- WHAT YOU HAVE TO DO
Reproduce every line of the records below, requests included, and adjust each coordinate in the answers by -97. Leave out the pictures.

- RECORDS FOR THE TASK
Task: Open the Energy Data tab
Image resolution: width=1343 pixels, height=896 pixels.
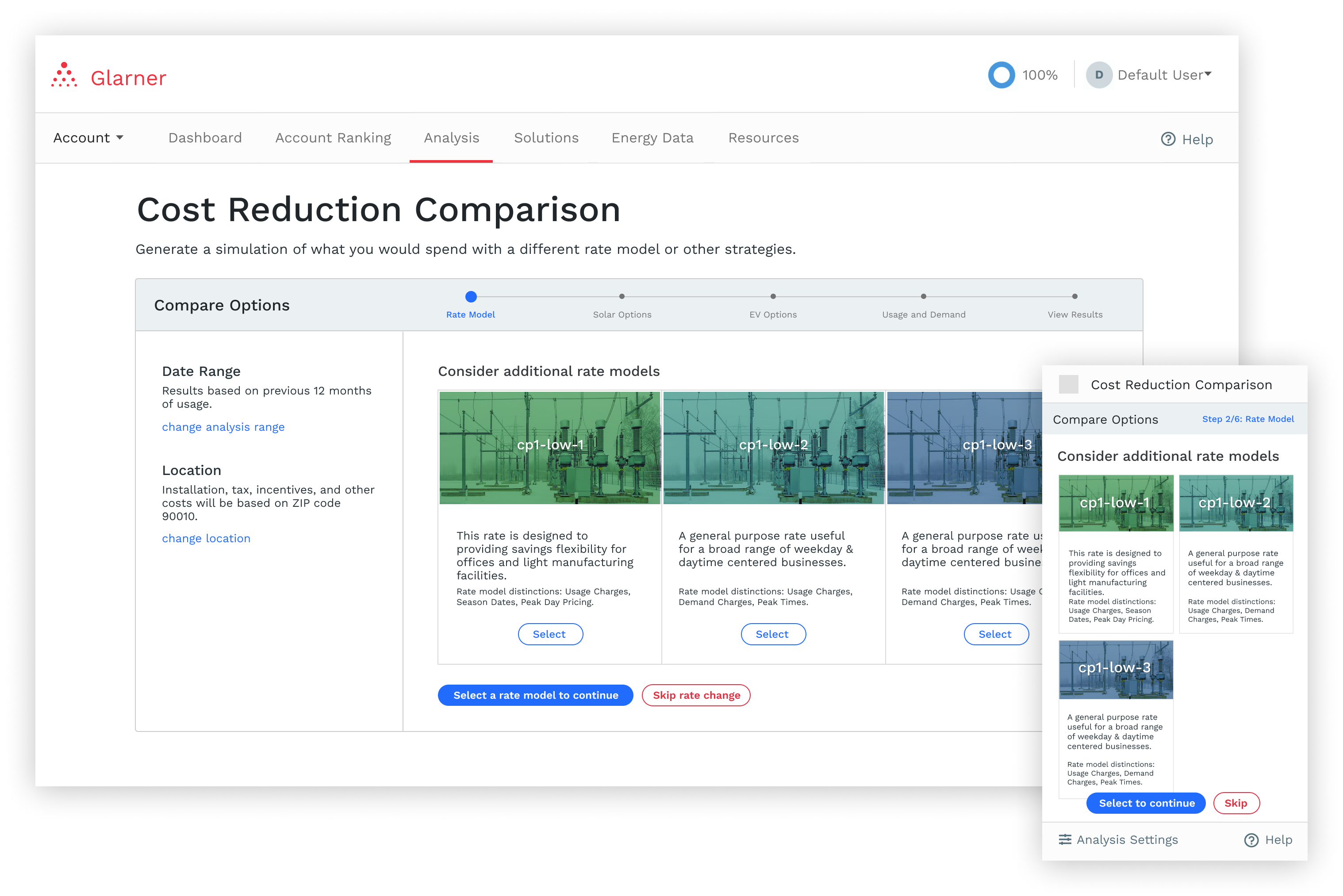Action: click(652, 138)
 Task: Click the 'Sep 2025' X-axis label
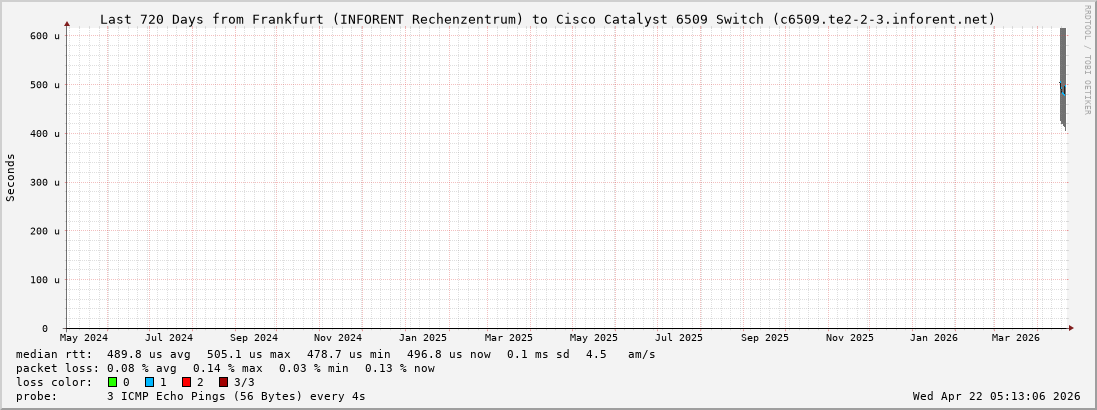pos(765,338)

- CORRECT OUTPUT
Task: Open the Energy Data tab
Image resolution: width=1343 pixels, height=896 pixels.
Action: click(555, 41)
 Task: Click the 'Sep 2025' X-axis label
pos(668,241)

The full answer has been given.